In this light, affirmative action and similar, related programs now offered by schools that are trying to skirt or openly defy the Court’s recent decision look, at best, like virtue-signaling. At worst, if the goal is to provide the best possible care to patients, the de-prioritization of merit that such programs represent is actively harmful.

The proper response to the Left’s politicization of medicine is to drive politics as far out of medicine as possible. That will involve political action. And it will almost certainly set Republicans (who at this time are the only ones taking this problem seriously) against the Left. But what may seem like a typical partisan conflict captures something bigger, and possibly more powerful: a politics of depoliticization.
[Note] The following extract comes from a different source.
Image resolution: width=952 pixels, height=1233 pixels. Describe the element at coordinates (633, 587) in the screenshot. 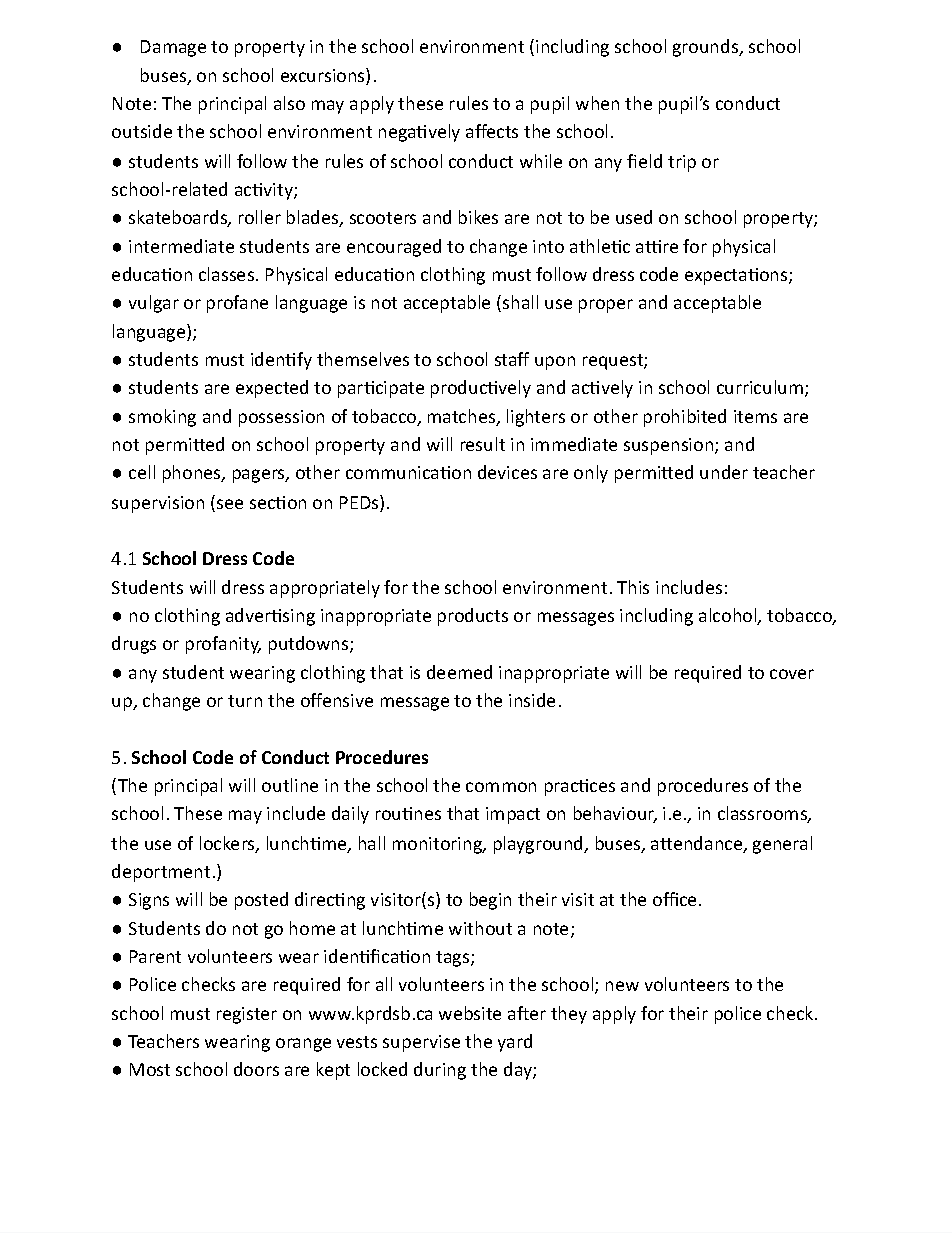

The Right often faces a disadvantage: A coalition to reduce the importance and lower the stakes of political life can appear outmatched by highly motivated individuals and coalitions that want to expand the scope of politics. But if the practical risks and drawbacks of a left-wing ideology that is infecting medicine aren’t sufficient motivation, the heightened rancor that comes with it could rally many to the cause of keeping politics out of the hospital.

The diagnosis is clear: As Lewis put it, a political monomania that “was undertaken for the sake of health has become itself a new and deadly disease.” In this case, we are the patients — and the cure.